INicotine is a stimulant in itsself and stimulants naturally supress appetite, so it's not totally unusual. Plus some people tend to vape a lot more than they smoked... Therefore taking in more nicotine than they were before.
Two good points. Nicotine is a known appetite suppressant, like most stimulants. And I don't know if it's more nicotine, necessarily, or a difference in variance of nicotine levels through the day, or both - depends on what you smoked and what you vape.
I've definitely had less appetite since I started vaping a week ago. After reading quite a bit, on this forum and elsewhere, about nicotine absorption when vaping, here's my total-newb-laywoman's theory:
Nicotine from vapor seem to take longer to register with the brain, but keeps building in the system after you've stopped vaping. Nicotine from cigarette smoke starts fading pretty quickly - I think its half-life in the body is 1.5-2 hours - but it seems like nicotine from vaping keeps building longer and takes longer to fade. This is put together from threads and links in threads from this forum that (of course) I can't find again just now.
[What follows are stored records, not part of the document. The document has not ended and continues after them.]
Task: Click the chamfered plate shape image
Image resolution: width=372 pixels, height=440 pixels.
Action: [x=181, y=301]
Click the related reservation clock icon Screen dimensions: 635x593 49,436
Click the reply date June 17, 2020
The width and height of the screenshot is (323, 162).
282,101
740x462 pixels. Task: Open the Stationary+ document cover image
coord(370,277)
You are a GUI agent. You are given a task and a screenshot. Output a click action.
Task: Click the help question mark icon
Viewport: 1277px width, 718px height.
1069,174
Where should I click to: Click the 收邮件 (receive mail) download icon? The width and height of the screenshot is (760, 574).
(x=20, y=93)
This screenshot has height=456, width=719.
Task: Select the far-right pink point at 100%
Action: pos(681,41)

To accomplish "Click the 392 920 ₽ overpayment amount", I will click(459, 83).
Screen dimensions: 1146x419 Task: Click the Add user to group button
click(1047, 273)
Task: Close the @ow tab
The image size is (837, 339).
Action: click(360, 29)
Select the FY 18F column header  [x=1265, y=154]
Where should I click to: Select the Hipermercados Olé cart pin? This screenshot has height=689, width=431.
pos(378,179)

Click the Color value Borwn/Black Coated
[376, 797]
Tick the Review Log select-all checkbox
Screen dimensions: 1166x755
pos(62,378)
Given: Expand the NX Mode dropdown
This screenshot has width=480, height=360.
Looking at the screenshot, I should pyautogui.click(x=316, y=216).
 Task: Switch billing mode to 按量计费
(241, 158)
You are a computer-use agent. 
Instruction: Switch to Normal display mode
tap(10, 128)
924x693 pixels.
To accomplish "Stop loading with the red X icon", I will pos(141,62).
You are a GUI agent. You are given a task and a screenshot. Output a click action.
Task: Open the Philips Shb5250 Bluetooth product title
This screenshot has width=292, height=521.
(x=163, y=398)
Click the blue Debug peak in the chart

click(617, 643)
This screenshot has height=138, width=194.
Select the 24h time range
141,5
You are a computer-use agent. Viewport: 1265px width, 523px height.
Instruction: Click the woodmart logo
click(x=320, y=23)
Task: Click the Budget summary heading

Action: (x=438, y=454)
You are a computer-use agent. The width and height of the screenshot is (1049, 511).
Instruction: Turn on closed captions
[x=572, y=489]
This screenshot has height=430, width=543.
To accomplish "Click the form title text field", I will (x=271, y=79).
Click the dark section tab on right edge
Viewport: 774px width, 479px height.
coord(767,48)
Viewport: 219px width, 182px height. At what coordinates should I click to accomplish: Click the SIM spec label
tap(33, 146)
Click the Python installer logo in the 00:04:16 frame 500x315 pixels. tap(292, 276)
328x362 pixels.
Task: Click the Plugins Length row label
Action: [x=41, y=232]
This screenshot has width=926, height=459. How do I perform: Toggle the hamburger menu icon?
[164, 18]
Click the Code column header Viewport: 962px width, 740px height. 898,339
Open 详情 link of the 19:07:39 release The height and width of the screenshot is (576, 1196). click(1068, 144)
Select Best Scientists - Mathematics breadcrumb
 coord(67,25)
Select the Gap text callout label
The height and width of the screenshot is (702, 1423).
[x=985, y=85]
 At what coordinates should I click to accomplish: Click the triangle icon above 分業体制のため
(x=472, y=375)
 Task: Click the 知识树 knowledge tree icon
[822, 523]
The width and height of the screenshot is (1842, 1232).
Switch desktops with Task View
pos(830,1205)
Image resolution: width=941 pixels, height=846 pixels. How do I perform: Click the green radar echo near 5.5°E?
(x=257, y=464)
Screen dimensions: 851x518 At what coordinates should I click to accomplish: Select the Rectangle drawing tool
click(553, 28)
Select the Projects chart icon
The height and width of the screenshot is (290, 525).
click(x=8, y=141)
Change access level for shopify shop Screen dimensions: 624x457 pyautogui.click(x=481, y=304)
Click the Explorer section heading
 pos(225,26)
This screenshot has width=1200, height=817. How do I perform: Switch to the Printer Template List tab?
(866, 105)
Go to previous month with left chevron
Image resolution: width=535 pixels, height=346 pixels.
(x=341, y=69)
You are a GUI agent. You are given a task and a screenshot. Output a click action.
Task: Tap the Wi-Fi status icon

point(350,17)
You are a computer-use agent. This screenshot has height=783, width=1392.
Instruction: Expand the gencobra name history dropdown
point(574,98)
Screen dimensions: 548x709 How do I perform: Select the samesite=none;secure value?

Personal experience suggests that it took about 10-12 hours for the nicotine in my system ingested by my first 4 days of vaping to fade out to the point of causing a full-on nic fit (my atomizer died and I had no spare). I would compare my state at that point to being about 6 hours from my last analog cigarette when I was smoking. So for me, vape-nicotine takes maybe twice as long to fade from my system.
But vaping is also more convenient. I tend to take 2-3 maintenance puffs an hour from my Volcano as I go about my day, not counting lunchtime, chatting with friends, or other "sit down and vape like you mean it" points. That's about the schedule I used to
wish I could smoke on, when lack of restrictions allowed: one cigarette every hour or so, with 2-3 cig chains for specific activities.
So if 'm vaping on the same schedule I liked to smoke, but the vapor-nicotine takes longer to fade... well, it could explain why I went from smoking a pack of American Spirits a day just to maintain to feeling buzzed on 11mg juice. ("American Spirit cigarettes contain 36 percent free-base nicotine, compared with 9.6 percent in a Marlboro, 2.7 percent in a Camel, and 6.2 percent in a Winston." -- from whyfiles.org, can't link). Instead of experiencing the high peak of an analog, followed by the usual decline over about 1-2 hours leading to a low point and need for another, I'm riding a nice, smooth, low-amplitude sine wave of nicotine levels centered right around what's most comfortable for me. I'm not getting as high a high point, but I'm spending a lot longer hovering near my new high point instead of being always on the decline unless I've just smoked.
And I'm never hungry. Apparently the nicotine level that feels just right to me is enough to kill my appetite completely. The only time I've been hungry in the last week was that 12 hours with no working atomizer.
Also count me on the list of people for whom vaping sweets is as satisfying as eating them. More so, really, since my stomach tends to rebel now at the thought of rich, sweet, or fatty foods. That's probably another stimulant side-effect. So... chocolate lava cake? Way too much for my system now, yuck. Chocolate cherry cheesecake vapor? Perfect dessert!